▶ TASK STATEMENT
Some of the lines below need repeating. Reproduce exactly those between the lines holding "This screenshot has height=331, width=588." and "Task: Click the refresh", inclusive.

▶ LISTED ENTRIES
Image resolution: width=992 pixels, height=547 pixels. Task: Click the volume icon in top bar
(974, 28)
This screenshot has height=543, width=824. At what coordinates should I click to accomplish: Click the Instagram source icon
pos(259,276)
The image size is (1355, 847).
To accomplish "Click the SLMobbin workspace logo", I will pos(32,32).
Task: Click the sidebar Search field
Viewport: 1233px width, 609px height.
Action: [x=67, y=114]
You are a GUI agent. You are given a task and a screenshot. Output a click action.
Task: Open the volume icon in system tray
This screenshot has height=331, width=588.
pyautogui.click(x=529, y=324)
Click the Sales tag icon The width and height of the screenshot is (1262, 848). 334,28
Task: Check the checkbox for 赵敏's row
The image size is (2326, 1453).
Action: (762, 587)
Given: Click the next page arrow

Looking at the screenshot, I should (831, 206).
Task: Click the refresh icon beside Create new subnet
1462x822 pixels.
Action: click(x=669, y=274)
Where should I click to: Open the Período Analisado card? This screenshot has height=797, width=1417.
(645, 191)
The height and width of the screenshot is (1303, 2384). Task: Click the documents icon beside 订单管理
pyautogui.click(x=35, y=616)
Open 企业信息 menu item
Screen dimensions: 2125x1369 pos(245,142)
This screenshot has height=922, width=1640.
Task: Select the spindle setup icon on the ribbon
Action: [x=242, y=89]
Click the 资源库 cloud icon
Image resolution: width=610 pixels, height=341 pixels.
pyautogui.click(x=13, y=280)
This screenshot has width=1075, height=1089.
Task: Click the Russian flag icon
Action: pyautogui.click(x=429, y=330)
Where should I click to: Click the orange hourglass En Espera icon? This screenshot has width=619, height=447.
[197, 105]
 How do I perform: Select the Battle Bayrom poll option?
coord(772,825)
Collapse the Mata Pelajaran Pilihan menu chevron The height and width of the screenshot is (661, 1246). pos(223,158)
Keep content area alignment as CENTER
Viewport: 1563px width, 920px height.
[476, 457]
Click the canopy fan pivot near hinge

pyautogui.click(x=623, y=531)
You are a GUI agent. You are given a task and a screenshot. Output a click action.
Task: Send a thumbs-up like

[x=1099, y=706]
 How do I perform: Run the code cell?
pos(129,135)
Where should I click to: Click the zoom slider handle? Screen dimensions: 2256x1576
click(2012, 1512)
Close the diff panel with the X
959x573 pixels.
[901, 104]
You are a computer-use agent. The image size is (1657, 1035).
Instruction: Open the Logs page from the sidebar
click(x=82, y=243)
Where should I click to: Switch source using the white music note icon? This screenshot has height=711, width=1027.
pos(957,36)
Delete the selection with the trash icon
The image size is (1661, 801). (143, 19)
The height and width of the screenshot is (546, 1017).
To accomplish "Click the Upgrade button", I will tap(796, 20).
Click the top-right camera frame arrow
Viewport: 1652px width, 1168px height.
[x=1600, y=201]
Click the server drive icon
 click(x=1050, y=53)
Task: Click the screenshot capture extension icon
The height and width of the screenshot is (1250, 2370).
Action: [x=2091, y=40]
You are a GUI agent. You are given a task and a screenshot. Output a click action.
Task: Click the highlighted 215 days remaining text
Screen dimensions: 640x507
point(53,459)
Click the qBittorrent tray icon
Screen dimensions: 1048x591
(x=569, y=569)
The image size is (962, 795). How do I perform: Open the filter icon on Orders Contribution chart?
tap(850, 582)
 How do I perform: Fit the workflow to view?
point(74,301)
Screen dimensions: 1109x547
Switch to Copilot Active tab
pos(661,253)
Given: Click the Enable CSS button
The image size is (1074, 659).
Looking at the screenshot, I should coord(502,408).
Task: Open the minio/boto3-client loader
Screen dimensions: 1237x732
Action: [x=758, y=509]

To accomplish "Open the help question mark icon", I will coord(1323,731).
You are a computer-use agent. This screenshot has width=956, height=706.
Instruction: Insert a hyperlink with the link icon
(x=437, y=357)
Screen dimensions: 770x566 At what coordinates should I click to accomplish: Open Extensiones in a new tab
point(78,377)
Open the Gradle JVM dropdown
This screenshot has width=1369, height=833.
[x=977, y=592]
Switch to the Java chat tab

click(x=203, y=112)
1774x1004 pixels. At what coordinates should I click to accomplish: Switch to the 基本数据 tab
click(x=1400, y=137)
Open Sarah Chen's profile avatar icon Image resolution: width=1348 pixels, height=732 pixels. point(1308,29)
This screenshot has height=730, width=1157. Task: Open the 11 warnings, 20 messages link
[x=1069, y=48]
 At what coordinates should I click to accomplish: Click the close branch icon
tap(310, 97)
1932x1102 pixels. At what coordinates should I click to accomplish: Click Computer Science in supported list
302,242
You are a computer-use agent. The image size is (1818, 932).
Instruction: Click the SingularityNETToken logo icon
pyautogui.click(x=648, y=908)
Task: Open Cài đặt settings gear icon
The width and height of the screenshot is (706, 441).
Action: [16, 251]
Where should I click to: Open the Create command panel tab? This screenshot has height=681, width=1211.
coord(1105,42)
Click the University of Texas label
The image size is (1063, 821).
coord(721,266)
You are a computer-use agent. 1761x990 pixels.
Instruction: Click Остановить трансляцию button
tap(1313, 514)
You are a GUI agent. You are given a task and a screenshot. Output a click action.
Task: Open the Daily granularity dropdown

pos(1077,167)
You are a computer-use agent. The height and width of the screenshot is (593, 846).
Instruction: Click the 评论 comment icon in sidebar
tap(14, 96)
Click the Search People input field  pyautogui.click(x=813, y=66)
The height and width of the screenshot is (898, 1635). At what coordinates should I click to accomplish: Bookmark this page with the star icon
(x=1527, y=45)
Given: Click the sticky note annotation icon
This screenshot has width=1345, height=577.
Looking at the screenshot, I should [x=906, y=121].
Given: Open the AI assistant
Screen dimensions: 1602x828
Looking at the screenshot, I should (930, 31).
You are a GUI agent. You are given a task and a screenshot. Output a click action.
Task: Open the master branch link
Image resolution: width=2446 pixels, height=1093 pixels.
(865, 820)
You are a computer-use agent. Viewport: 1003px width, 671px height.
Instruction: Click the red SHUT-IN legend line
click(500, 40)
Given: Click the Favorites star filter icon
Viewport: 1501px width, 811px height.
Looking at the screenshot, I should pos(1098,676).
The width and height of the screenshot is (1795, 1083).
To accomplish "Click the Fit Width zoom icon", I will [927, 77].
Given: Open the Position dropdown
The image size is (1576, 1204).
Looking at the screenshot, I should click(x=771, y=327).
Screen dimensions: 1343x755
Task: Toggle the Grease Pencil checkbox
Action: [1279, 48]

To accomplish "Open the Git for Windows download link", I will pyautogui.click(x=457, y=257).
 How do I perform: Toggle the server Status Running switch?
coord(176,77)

▶ TASK SOLUTION
This screenshot has height=331, width=588.
pyautogui.click(x=529, y=324)
Click the Sales tag icon The width and height of the screenshot is (1262, 848). 334,28
Task: Check the checkbox for 赵敏's row
The image size is (2326, 1453).
Action: (762, 587)
Given: Click the next page arrow

Looking at the screenshot, I should (831, 206).
Task: Click the refresh icon beside Create new subnet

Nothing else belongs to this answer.